AIWiki
Malaysia

NVIDIA Blackwell

NVIDIA Blackwell is a GPU architecture introduced in 2024 for AI training and inference, featuring dual-die GPUs, FP4 precision, and the GB200 Grace Blackwell Superchip and NVL72 rack-scale systems for trillion-parameter models.

5 min readLast updated June 2026Infrastructure

NVIDIA Blackwell is a graphics processing unit (GPU) architecture developed by NVIDIA and announced in 2024, designed to train and serve the largest artificial intelligence models. Named after the mathematician David Blackwell, the architecture succeeds NVIDIA's Hopper generation and targets the demands of generative AI and large language models, where model sizes reaching trillions of parameters require enormous compute, memory, and interconnect bandwidth. Blackwell-based systems became the dominant high-end AI hardware deployed in data centres through 2025 and 2026.

Architecture Highlights

The flagship Blackwell GPU, the B200, uses a dual-die design housing approximately 208 billion transistors, far exceeding the single-die designs of previous generations. The two dies are connected by a high-bandwidth link so they operate effectively as one GPU. Each B200 includes high-bandwidth HBM3e memory — on the order of 180 to 192 gigabytes depending on configuration — with around 8 terabytes per second of memory bandwidth, addressing the memory capacity and speed bottlenecks that constrain large-model training and inference.

A defining feature of Blackwell is support for lower-precision numerical formats, notably FP4 (four-bit floating point) in its fifth-generation Tensor Cores. Reduced precision allows far higher throughput and lower energy per operation, which is especially valuable for inference. NVIDIA reported that Blackwell delivers roughly four times the training throughput and substantially greater inference performance compared with the prior Hopper H100 generation on transformer workloads, though exact gains depend on the task and precision used.

The Grace Blackwell Superchip

Blackwell is frequently deployed as part of the GB200 Grace Blackwell Superchip, which combines two B200 GPUs with an NVIDIA Grace CPU over a high-bandwidth NVLink chip-to-chip interconnect, reported at around 900 gigabytes per second. Pairing CPU and GPU tightly in one module reduces data-movement bottlenecks between processors and provides large, coherent memory accessible to the accelerators — an arrangement well suited to massive models and their associated data.

Rack-Scale Systems

To train and serve trillion-parameter models, individual GPUs must be linked into much larger systems. The GB200 NVL72 connects 36 Grace CPUs and 72 Blackwell GPUs in a single liquid-cooled rack, joined by fifth-generation NVLink so that the 72 GPUs function as one very large accelerator with a unified high-speed memory domain. NVIDIA describes this configuration as delivering on the order of an exaflop-scale of AI performance and tens of terabytes of fast memory, with large gains in real-time inference for the biggest language models. Liquid cooling is essential because the density of these racks produces heat that air cooling cannot efficiently remove. The NVL72 serves as a building block for larger DGX SuperPOD supercomputers.

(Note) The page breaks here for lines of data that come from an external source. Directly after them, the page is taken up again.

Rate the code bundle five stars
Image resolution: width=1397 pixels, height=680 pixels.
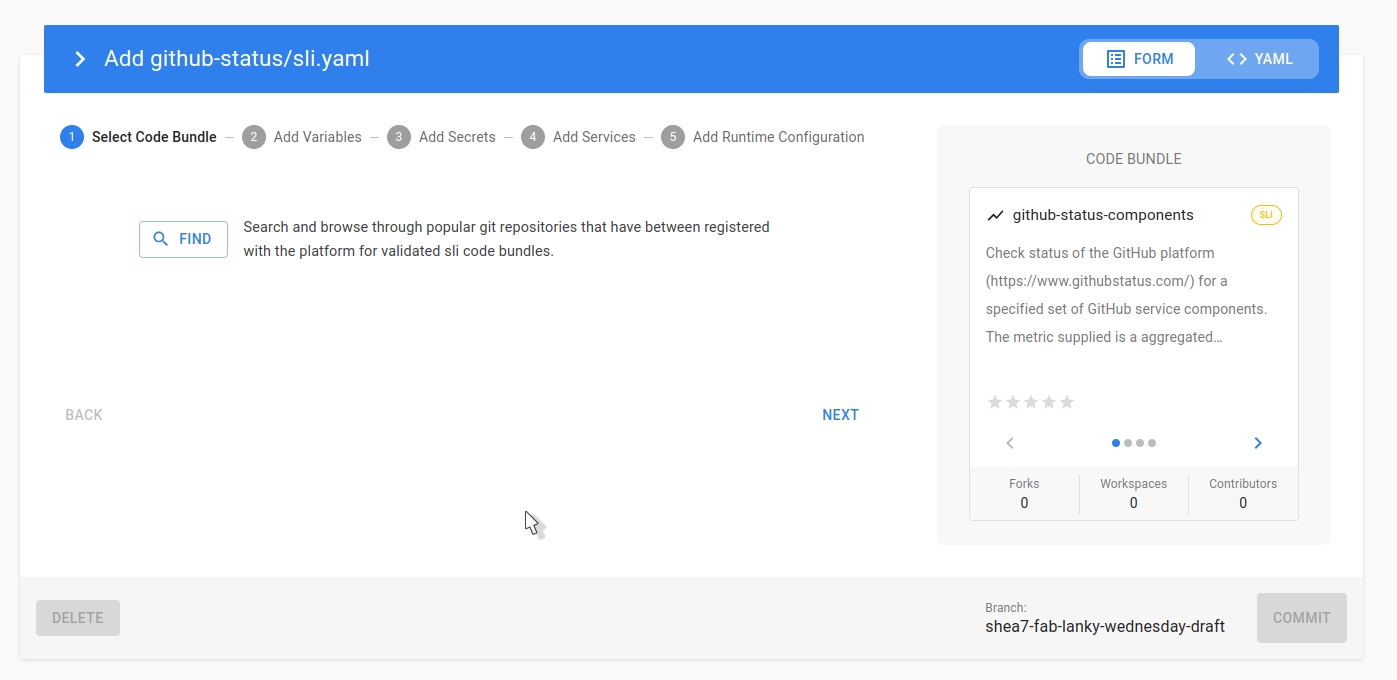point(1067,402)

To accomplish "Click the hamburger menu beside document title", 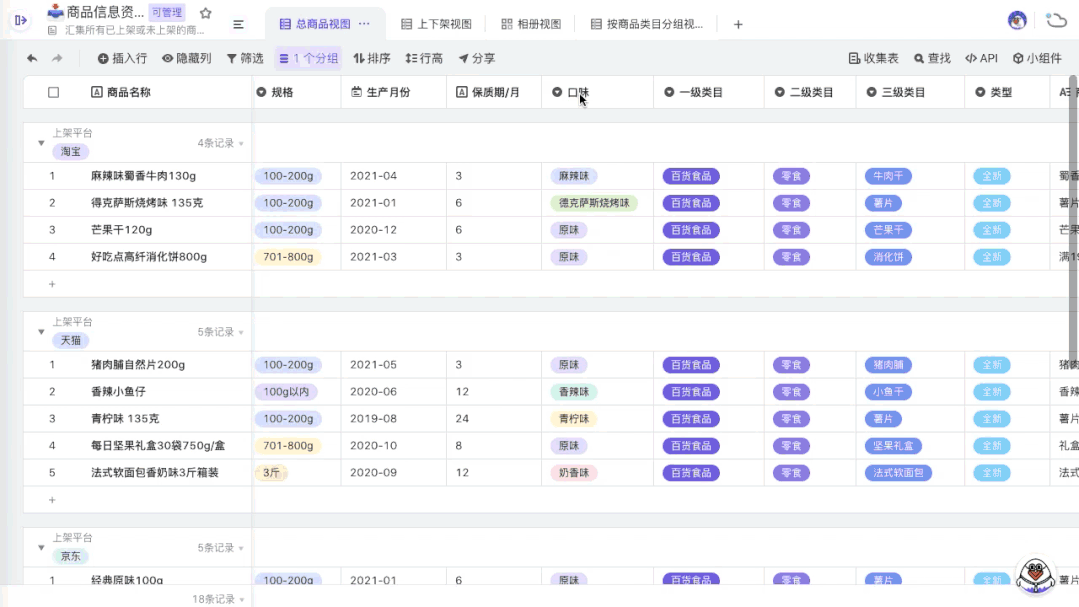I will click(x=236, y=21).
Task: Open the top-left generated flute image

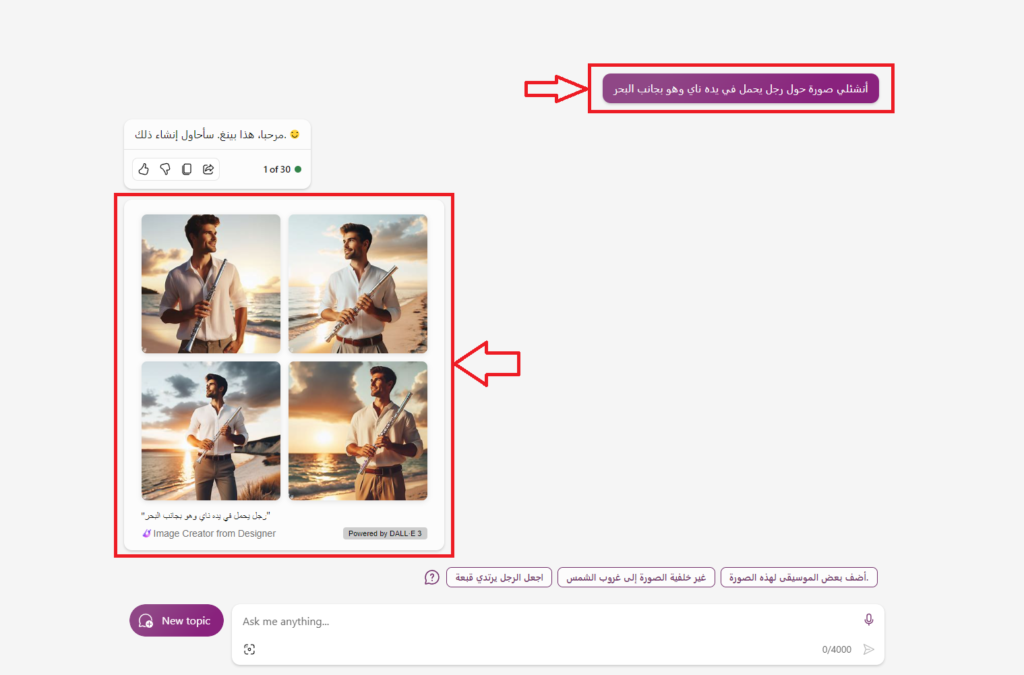Action: [x=211, y=283]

NVIDIA subsequently introduced Blackwell Ultra products (such as the B300 generation) with increased memory and performance, continuing the architecture's roadmap.

Significance

Blackwell hardware sits at the centre of the global build-out of AI infrastructure. Its combination of large memory, low-precision throughput, tight CPU-GPU integration, and rack-scale interconnect made it the platform of choice for hyperscalers and AI labs training frontier models. Demand for Blackwell systems has shaped supply chains, data centre design (driving adoption of liquid cooling), and national AI strategies that depend on access to advanced accelerators.

References

  1. NVIDIA. (2024). NVIDIA Blackwell Platform Arrives to Power a New Era of Computing. nvidianews.nvidia.com.
  2. NVIDIA. (2025). GB200 NVL72. nvidia.com/en-us/data-center/gb200-nvl72.
  3. NVIDIA. (2025). NVIDIA Blackwell Architecture Technical Overview. resources.nvidia.com.
  4. The Edge Malaysia. (2025). YTL Power completes first Nvidia-powered AI data centre in Johor. theedgemalaysia.com.